- [Directions]: Lift out each line of the data that holds "apps".

START Supplied entries

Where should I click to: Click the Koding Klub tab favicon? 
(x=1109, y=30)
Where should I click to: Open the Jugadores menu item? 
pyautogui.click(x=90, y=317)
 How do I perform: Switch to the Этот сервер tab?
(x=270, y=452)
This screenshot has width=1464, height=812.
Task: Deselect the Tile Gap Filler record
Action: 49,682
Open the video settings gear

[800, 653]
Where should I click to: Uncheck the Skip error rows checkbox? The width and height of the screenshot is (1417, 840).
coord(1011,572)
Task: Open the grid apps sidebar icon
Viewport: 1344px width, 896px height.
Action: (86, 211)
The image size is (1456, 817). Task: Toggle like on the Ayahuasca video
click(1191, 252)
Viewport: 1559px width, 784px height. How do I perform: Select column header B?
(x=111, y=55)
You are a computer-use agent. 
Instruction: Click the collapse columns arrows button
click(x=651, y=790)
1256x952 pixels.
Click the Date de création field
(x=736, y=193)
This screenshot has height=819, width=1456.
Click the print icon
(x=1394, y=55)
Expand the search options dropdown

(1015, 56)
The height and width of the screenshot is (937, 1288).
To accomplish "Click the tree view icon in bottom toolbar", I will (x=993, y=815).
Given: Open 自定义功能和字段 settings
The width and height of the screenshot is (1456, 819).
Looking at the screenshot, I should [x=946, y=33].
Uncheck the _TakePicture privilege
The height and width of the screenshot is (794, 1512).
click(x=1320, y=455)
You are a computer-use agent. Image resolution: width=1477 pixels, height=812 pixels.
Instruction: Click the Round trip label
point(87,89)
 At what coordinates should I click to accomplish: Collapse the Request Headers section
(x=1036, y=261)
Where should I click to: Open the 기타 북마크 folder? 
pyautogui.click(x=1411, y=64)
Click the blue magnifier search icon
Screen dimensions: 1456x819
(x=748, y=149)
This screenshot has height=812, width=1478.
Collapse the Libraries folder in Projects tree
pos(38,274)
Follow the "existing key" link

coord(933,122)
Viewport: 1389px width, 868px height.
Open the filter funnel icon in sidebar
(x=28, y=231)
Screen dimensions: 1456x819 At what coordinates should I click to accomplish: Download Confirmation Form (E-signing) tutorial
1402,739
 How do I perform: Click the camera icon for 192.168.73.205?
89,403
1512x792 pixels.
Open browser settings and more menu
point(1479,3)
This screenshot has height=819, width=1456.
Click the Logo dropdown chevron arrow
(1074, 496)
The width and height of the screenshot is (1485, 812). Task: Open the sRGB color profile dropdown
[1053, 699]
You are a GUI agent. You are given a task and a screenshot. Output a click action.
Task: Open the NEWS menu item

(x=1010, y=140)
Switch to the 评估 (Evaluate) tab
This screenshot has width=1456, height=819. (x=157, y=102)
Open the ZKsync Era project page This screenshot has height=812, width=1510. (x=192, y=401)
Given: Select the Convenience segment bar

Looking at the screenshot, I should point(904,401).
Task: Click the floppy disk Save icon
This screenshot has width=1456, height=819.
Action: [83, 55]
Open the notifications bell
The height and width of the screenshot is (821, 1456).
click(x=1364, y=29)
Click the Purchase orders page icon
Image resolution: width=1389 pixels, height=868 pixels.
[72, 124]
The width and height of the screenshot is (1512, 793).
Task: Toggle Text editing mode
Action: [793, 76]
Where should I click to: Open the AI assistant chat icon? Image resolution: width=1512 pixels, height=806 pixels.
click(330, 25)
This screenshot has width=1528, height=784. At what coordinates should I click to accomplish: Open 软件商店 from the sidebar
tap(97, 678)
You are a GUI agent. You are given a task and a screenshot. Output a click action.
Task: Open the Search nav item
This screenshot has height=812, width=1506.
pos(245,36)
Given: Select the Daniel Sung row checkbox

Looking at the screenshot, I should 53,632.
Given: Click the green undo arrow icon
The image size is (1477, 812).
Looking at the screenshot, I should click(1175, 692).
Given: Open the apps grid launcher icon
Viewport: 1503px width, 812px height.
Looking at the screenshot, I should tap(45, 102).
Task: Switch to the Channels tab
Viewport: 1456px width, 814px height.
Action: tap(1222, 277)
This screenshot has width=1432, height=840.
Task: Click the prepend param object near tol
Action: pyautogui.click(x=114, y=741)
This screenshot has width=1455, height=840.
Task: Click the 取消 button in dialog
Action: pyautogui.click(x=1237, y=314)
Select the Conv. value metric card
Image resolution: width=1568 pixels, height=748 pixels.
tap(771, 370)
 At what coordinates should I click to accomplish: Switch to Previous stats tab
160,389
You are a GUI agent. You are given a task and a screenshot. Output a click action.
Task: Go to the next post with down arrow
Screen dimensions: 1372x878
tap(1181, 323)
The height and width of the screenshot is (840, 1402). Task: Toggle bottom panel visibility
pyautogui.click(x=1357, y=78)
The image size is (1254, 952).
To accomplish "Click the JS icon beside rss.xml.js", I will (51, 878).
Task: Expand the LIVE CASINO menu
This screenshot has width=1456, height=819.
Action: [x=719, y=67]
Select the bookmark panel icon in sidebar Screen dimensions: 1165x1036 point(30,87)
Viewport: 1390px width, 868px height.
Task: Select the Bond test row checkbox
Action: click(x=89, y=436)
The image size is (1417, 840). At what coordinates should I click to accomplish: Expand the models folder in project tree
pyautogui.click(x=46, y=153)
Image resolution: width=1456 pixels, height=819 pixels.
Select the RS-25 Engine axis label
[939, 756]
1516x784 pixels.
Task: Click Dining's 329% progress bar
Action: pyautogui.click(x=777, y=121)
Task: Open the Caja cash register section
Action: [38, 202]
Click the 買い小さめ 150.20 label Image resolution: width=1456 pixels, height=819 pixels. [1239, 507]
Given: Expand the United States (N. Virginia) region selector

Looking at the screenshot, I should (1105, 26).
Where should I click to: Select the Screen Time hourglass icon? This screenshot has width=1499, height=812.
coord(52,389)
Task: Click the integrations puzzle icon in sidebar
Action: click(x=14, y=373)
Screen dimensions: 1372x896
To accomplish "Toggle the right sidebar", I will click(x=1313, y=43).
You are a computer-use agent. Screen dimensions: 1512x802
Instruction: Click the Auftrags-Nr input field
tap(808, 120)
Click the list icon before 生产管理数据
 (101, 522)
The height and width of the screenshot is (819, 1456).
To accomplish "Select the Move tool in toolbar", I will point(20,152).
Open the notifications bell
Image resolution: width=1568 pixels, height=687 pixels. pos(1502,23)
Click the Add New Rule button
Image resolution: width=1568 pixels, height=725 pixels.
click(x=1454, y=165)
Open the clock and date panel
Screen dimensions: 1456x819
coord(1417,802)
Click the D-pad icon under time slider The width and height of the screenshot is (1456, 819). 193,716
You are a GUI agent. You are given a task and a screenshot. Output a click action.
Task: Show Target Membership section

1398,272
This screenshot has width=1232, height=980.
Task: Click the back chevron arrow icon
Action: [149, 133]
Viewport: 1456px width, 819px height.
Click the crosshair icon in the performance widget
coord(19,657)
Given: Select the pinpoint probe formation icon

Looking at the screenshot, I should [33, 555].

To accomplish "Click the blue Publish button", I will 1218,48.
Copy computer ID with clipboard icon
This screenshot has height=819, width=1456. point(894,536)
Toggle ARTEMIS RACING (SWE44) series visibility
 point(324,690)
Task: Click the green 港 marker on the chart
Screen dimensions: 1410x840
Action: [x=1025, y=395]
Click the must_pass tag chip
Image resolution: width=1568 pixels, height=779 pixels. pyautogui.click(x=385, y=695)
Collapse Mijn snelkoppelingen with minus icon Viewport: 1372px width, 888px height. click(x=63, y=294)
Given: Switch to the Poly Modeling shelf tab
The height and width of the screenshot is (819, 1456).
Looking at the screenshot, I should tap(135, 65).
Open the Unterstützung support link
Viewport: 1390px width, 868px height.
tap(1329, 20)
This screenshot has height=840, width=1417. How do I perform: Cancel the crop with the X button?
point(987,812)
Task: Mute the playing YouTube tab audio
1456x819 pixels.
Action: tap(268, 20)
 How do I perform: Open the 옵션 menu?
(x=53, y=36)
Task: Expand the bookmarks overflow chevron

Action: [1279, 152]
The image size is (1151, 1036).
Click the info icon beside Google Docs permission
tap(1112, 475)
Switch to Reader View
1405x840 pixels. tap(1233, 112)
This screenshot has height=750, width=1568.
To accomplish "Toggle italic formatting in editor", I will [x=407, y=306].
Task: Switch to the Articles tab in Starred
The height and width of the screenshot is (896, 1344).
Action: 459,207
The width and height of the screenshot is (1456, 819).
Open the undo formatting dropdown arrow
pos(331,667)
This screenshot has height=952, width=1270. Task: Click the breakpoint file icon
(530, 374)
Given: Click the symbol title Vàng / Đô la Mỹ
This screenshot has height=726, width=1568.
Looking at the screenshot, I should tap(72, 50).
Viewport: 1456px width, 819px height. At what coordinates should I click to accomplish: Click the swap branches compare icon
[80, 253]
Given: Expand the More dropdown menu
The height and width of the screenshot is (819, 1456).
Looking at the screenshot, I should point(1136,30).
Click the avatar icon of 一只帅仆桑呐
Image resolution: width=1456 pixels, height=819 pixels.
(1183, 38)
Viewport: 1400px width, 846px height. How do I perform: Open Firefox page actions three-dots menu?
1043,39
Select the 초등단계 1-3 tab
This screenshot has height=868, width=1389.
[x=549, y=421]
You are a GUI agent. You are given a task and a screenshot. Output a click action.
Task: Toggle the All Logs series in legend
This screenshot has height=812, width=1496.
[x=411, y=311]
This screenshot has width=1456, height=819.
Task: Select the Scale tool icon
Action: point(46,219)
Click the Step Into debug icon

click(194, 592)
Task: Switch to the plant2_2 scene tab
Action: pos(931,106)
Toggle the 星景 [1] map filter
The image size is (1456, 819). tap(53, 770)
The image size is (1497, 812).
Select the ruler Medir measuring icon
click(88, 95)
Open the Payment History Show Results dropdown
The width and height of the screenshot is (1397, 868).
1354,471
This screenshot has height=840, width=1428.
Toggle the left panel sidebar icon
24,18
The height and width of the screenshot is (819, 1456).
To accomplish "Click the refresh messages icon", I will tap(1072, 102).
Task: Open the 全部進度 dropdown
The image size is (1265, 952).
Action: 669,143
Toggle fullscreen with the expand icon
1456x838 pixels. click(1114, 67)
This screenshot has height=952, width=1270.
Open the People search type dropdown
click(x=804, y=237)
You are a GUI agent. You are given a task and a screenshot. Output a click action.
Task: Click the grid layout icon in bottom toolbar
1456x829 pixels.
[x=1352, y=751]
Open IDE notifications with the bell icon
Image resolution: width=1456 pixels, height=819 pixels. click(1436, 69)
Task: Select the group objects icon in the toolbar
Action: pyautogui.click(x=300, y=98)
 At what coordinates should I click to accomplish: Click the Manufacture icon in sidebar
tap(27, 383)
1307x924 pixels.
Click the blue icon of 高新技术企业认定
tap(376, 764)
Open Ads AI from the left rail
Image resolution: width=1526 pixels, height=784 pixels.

END Supplied entries

- [Answer space]:
Task: Open the grid apps sidebar icon
Given: Open the apps grid launcher icon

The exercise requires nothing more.